YOUR ASSIGNMENT –
Print the full set of records below, character for character and picture-free.

SOURCE DATA –
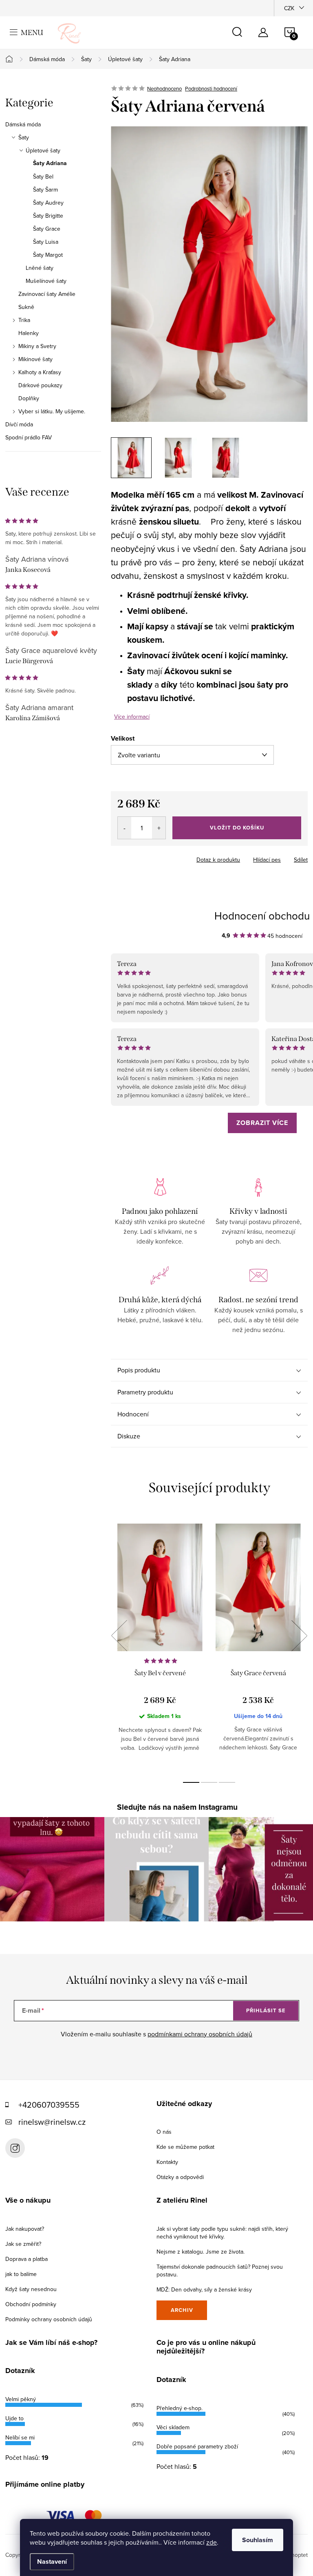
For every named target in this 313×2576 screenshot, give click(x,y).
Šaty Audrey (48, 202)
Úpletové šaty (43, 150)
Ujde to (14, 2418)
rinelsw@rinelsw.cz (52, 2122)
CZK (289, 8)
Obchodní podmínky (30, 2304)
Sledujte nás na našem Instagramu (177, 1807)
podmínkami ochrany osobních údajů (200, 2033)
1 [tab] (191, 1782)
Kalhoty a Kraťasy (39, 372)
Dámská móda (23, 124)
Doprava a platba (26, 2259)
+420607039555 (48, 2105)
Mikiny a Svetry (37, 346)
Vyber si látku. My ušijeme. (51, 411)
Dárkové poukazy (40, 385)
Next (299, 1635)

RESPONSE BELOW –
For every named target in this 313×2576 screenshot, give click(x,y).
Šaty Audrey (48, 202)
Úpletové šaty (43, 150)
Ujde to (14, 2418)
rinelsw@rinelsw.cz (52, 2122)
CZK (289, 8)
Obchodní podmínky (30, 2304)
Sledujte nás na našem Instagramu (177, 1807)
podmínkami ochrany osobních údajů (200, 2033)
1 [tab] (191, 1782)
Kalhoty a Kraťasy (39, 372)
Dámská móda (23, 124)
Doprava a platba (26, 2259)
+420607039555 (48, 2105)
Mikiny a Svetry (37, 346)
Vyber si látku. My ušijeme. (51, 411)
Dárkové poukazy (40, 385)
Next (299, 1635)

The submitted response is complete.